Arbeitsanweisung => Ermittle in den folgenden Zeilen jede, die die Zeichenfolge „info“ enthält, und schreibe diese Zeilen ab. Groß- und Kleinschreibung ist zu beachten.
──────── Bereitgestelltes Material ────────
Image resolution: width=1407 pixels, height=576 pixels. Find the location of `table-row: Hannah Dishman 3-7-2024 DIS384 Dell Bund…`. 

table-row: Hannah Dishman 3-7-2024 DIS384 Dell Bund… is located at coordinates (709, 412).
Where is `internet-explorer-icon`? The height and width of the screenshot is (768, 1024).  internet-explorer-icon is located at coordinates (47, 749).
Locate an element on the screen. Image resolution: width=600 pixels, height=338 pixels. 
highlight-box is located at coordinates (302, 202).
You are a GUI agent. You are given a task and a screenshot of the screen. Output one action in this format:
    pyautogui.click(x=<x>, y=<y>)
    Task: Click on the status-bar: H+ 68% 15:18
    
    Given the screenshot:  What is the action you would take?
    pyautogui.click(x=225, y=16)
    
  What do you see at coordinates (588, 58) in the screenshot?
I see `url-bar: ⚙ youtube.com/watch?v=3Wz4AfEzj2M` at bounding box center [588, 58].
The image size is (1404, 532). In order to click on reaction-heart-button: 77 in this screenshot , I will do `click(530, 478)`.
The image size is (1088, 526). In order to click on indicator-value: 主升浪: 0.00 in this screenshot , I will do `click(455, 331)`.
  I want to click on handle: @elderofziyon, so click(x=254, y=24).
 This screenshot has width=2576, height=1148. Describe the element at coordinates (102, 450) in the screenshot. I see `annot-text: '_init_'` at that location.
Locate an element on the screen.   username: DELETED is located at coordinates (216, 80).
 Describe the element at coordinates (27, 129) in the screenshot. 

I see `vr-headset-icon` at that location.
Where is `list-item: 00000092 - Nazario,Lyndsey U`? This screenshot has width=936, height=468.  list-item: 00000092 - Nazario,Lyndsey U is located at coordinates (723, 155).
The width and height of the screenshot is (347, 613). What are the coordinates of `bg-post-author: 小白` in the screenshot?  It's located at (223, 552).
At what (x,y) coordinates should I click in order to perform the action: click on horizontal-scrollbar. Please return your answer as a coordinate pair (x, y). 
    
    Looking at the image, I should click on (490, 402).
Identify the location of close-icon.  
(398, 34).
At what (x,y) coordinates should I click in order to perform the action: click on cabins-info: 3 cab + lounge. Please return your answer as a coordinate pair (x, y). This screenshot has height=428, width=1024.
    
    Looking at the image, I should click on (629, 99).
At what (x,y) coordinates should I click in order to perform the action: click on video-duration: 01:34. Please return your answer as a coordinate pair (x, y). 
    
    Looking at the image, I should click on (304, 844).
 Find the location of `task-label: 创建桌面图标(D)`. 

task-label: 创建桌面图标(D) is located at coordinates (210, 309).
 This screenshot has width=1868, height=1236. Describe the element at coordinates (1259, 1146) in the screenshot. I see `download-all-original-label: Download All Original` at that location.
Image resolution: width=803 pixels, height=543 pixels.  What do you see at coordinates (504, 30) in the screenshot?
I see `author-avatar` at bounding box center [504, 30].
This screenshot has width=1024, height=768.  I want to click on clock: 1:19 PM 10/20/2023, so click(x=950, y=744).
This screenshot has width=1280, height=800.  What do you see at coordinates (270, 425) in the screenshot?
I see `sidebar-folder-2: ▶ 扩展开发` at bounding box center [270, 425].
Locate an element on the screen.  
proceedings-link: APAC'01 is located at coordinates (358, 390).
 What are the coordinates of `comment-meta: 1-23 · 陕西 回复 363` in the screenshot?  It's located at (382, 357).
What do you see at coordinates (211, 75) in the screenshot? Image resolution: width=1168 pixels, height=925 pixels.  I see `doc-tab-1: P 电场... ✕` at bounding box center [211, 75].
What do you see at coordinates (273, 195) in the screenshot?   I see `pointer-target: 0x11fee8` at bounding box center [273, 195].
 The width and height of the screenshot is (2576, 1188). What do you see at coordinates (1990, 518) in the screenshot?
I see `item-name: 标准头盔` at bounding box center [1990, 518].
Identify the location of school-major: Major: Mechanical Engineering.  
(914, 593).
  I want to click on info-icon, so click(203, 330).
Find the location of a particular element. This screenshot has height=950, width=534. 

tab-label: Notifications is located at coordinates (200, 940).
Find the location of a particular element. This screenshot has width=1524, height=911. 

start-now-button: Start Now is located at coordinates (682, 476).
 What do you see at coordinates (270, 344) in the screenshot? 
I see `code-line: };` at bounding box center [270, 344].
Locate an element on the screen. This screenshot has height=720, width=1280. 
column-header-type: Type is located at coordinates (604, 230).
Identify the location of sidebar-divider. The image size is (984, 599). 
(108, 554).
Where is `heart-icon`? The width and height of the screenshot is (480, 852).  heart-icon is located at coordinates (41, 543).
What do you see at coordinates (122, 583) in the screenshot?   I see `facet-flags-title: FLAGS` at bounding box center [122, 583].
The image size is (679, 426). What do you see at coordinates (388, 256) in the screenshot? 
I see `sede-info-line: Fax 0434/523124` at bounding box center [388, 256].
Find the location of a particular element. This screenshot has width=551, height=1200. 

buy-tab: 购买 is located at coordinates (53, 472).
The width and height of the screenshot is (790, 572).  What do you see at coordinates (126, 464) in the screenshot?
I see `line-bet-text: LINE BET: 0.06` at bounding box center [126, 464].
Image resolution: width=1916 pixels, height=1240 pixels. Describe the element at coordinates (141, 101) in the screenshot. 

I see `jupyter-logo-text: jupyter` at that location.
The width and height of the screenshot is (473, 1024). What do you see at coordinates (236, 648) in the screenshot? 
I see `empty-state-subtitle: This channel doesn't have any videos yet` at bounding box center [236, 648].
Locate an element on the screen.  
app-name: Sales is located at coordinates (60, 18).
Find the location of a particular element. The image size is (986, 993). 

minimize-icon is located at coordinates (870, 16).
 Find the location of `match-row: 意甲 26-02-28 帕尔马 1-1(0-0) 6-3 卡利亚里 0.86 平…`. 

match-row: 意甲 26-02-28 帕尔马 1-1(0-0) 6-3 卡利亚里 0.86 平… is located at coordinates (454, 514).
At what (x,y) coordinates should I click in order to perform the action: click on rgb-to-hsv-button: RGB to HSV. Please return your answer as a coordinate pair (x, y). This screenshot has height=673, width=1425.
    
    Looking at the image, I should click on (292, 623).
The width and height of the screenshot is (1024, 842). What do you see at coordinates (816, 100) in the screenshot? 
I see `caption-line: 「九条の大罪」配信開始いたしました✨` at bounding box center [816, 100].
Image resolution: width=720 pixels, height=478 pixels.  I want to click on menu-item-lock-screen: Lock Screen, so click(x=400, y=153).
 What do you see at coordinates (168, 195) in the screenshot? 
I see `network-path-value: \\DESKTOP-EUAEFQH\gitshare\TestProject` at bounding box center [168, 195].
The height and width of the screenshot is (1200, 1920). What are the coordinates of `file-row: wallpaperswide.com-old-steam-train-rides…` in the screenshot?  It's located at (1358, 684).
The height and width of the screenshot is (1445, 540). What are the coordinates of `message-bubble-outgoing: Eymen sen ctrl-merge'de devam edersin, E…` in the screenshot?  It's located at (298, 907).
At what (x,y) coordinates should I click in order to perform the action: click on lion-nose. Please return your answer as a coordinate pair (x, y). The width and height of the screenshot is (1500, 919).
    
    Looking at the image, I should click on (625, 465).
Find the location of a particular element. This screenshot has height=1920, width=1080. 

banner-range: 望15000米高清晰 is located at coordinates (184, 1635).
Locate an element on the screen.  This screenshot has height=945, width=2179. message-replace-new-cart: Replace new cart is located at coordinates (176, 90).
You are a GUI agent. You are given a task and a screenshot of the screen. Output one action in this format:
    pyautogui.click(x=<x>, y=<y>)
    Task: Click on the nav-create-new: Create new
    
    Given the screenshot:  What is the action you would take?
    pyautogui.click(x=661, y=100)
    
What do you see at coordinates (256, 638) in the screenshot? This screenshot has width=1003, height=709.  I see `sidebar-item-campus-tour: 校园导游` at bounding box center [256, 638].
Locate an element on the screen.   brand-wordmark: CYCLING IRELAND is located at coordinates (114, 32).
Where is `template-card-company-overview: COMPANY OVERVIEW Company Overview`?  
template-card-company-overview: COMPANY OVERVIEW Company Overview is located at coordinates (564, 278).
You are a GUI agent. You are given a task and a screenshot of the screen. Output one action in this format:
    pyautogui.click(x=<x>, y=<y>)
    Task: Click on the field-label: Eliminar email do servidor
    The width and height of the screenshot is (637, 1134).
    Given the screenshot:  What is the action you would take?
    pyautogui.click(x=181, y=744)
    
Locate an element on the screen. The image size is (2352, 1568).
────────
Musterlösung =>
At what (x,y) coordinates should I click in order to perform the action: click on cabins-info: 3 cab + lounge. Please return your answer as a coordinate pair (x, y). This screenshot has height=428, width=1024.
  I want to click on info-icon, so click(203, 330).
I see `sede-info-line: Fax 0434/523124` at bounding box center [388, 256].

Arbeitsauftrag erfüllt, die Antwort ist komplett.